-- Opening Marker --

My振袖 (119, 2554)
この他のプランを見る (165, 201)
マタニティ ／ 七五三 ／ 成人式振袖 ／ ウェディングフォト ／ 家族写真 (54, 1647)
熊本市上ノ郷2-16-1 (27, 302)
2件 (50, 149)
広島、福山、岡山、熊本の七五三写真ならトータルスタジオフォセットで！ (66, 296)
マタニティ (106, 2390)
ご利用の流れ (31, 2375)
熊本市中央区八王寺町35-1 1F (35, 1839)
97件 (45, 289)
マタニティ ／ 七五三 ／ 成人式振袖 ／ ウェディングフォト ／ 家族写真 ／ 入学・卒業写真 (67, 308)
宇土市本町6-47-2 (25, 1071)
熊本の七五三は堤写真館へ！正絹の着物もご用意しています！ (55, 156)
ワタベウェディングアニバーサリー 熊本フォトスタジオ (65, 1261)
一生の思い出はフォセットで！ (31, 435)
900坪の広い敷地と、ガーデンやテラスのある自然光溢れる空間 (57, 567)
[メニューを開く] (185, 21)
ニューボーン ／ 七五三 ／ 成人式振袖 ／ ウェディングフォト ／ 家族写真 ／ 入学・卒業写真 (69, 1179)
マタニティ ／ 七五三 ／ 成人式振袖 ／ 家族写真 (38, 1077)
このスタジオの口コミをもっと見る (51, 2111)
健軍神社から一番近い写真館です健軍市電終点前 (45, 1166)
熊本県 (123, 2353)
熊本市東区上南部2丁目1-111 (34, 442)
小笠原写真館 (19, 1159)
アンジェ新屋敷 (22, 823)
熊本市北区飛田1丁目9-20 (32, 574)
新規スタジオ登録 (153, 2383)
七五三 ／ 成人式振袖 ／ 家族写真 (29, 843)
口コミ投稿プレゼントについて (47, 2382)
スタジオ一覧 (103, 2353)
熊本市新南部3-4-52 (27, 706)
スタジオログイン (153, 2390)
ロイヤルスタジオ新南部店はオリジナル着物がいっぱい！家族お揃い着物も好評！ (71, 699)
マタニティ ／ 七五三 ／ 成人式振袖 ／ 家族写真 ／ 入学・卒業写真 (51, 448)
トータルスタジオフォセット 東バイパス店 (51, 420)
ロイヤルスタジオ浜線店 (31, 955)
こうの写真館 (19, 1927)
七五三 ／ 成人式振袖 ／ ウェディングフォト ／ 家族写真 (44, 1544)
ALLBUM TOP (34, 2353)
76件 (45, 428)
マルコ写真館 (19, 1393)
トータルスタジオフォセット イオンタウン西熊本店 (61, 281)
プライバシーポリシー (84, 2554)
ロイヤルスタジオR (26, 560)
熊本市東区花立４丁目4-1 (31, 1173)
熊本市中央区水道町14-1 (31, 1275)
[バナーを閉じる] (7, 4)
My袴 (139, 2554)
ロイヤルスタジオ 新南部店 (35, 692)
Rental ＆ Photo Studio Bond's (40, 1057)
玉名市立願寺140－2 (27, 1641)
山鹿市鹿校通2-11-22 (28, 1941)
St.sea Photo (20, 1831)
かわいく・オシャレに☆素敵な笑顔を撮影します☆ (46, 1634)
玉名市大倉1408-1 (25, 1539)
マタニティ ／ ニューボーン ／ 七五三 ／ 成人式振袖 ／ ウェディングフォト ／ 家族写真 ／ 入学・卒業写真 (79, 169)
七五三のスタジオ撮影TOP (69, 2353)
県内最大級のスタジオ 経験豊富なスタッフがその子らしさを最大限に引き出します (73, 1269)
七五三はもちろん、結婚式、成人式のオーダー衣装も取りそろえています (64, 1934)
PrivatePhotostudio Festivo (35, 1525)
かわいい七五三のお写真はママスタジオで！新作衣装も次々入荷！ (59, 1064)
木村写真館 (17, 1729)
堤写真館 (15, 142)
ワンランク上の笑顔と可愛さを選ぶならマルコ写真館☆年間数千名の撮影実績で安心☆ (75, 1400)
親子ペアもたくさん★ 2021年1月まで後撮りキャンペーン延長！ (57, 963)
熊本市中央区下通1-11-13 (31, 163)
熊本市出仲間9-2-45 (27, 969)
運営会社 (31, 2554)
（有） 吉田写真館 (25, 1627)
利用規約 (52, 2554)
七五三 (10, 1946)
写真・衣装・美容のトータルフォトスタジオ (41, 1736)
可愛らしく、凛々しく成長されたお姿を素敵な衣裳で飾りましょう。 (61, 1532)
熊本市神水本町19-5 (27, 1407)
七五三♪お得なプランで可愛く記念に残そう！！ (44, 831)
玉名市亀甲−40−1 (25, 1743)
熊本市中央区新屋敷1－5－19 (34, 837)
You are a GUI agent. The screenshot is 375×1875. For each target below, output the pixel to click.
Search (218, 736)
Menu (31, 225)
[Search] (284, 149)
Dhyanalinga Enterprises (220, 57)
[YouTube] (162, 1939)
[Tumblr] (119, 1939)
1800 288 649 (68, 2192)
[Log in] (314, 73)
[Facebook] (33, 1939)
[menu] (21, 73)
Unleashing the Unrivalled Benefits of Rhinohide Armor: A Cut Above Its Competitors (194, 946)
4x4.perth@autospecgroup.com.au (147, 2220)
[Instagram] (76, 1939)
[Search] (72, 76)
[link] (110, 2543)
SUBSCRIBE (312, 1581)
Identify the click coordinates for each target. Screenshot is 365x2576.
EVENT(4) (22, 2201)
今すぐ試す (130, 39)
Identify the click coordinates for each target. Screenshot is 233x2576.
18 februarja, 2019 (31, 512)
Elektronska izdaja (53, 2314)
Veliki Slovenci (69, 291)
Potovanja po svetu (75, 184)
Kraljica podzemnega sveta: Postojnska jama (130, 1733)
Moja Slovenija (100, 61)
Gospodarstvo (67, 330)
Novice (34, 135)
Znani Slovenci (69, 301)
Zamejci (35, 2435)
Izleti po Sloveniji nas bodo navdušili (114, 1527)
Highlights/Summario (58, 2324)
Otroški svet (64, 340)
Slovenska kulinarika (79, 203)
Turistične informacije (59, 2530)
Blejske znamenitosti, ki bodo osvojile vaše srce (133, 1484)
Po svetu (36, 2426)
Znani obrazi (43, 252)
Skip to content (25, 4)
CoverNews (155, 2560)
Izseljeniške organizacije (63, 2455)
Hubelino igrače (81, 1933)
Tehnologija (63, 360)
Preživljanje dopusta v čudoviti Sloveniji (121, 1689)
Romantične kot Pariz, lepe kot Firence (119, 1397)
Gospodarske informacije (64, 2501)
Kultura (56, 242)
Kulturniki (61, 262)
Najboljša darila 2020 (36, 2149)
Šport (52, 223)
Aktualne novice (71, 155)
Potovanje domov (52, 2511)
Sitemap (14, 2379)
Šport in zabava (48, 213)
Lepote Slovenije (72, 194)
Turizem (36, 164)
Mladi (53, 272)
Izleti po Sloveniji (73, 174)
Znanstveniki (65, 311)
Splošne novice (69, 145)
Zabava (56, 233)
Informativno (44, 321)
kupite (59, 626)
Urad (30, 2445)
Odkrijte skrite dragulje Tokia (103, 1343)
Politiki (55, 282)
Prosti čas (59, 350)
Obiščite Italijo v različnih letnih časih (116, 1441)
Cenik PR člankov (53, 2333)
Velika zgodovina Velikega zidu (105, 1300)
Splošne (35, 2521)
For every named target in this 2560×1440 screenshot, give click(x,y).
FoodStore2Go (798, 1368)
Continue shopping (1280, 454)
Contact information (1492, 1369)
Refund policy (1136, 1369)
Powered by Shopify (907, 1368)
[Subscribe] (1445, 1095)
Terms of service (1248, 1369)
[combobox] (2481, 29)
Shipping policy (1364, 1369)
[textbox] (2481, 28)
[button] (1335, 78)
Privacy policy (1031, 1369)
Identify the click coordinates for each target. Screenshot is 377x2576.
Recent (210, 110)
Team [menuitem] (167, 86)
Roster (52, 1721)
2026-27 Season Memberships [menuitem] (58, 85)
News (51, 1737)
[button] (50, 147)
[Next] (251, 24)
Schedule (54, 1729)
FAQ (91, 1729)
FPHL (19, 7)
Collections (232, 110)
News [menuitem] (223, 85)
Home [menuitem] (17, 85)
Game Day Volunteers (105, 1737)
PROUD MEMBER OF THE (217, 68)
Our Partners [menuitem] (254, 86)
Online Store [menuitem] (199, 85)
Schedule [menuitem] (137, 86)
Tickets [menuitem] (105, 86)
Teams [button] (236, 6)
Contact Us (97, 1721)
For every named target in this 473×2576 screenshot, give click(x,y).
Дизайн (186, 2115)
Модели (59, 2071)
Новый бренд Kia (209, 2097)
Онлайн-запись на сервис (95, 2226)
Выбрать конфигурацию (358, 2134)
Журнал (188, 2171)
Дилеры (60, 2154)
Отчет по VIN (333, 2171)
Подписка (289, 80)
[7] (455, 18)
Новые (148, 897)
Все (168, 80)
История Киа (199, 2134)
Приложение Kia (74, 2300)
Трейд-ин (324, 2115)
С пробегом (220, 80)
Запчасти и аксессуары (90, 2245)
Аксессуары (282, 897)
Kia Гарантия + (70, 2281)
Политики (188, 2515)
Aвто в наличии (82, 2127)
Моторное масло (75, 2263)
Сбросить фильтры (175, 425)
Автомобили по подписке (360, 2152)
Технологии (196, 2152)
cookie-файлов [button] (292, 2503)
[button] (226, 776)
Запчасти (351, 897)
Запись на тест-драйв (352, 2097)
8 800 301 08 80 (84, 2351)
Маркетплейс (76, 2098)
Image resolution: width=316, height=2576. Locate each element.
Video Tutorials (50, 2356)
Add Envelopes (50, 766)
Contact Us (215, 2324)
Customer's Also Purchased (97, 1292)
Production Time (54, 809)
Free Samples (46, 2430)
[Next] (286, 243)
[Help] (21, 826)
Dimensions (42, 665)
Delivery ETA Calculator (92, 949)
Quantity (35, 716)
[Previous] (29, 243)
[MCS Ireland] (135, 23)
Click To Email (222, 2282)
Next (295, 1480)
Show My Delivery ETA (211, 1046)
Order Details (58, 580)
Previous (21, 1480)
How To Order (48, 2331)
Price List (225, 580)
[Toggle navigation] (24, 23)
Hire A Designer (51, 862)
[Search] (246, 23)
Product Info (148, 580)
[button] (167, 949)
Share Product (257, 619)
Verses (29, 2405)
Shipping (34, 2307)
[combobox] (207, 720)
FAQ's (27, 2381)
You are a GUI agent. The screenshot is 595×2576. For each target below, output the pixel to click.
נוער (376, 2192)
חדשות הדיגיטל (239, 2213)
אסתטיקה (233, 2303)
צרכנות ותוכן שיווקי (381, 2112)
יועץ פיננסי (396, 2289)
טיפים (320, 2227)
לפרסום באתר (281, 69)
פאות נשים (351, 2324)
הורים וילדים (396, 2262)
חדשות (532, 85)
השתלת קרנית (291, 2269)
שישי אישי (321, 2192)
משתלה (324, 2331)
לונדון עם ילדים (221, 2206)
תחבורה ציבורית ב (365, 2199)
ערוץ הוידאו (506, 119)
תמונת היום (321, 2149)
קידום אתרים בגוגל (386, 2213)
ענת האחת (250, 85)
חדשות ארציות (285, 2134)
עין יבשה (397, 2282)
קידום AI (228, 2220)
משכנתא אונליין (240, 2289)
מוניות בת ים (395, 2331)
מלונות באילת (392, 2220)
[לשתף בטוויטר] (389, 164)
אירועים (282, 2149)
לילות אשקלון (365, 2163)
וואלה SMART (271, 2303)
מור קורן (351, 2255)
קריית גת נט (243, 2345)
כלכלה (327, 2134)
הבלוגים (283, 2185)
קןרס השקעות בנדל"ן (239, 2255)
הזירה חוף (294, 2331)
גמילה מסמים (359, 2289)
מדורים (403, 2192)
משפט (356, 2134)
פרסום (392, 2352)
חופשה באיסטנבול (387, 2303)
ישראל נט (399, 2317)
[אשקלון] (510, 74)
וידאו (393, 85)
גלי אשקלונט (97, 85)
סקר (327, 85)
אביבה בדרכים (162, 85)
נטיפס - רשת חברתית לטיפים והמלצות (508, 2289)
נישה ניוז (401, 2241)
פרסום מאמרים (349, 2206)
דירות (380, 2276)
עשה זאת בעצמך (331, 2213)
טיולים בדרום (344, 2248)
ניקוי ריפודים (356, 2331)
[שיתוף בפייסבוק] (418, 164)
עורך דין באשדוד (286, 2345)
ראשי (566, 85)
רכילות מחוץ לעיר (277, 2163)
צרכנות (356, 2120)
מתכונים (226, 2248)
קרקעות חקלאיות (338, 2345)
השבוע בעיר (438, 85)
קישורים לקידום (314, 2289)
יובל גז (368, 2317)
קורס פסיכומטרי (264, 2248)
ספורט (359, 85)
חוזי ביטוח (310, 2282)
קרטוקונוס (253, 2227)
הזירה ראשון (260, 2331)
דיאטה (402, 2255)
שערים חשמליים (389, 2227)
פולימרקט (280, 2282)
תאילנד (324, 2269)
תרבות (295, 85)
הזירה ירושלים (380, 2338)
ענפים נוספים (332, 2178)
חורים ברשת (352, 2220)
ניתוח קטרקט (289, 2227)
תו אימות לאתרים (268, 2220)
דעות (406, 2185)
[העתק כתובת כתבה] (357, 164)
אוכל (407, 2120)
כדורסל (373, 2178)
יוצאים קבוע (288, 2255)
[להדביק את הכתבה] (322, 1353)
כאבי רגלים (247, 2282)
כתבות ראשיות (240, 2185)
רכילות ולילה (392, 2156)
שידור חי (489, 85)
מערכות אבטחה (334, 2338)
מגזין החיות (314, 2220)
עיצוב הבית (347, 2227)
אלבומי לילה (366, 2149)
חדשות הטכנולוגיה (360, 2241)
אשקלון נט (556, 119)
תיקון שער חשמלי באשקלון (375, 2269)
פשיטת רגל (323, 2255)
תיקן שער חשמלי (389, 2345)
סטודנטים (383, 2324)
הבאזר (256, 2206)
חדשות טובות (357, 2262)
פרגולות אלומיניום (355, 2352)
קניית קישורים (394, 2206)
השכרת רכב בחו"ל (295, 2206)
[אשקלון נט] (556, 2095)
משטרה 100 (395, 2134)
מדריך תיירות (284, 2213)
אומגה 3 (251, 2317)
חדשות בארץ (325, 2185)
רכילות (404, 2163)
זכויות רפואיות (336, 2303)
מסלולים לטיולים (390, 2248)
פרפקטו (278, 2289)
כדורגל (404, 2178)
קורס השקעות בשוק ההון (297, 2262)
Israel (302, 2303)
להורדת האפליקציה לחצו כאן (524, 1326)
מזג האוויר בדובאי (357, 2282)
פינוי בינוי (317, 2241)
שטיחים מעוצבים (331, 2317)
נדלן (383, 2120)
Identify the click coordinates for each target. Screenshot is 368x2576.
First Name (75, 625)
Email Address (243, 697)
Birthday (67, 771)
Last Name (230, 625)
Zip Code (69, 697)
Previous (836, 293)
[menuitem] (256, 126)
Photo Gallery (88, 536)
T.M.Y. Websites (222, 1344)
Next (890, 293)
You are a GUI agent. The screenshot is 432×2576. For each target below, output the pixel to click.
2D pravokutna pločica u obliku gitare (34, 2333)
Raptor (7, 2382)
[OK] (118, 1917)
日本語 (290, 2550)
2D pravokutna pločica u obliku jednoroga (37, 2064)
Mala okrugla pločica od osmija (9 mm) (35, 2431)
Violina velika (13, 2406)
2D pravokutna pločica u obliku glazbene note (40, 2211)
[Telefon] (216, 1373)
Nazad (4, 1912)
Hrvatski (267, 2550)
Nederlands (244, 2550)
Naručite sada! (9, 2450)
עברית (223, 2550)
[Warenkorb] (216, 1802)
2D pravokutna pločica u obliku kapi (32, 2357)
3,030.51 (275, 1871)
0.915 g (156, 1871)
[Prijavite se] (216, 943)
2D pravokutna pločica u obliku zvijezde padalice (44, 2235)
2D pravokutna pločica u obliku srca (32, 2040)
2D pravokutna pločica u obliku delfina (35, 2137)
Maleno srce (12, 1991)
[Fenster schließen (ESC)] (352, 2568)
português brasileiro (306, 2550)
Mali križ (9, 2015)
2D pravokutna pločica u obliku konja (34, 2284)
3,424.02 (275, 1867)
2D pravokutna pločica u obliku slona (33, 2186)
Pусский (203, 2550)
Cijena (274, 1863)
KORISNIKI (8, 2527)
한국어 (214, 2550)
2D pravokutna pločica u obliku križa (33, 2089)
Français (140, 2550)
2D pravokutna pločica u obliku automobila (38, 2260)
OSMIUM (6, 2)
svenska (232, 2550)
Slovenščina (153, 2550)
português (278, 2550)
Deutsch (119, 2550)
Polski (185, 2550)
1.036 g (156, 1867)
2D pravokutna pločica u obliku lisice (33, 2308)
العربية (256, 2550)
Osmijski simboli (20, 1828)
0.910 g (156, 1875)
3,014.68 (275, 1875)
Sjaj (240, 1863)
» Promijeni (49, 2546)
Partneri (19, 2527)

-- Closing Marker --

◆ Task goal
Only the lines from the beginning of the entries through the line bearing "97件 (45, 289)" should be returned, each exactly as written.

◆ Solution
My振袖 (119, 2554)
この他のプランを見る (165, 201)
マタニティ ／ 七五三 ／ 成人式振袖 ／ ウェディングフォト ／ 家族写真 (54, 1647)
熊本市上ノ郷2-16-1 (27, 302)
2件 (50, 149)
広島、福山、岡山、熊本の七五三写真ならトータルスタジオフォセットで！ (66, 296)
マタニティ (106, 2390)
ご利用の流れ (31, 2375)
熊本市中央区八王寺町35-1 1F (35, 1839)
97件 (45, 289)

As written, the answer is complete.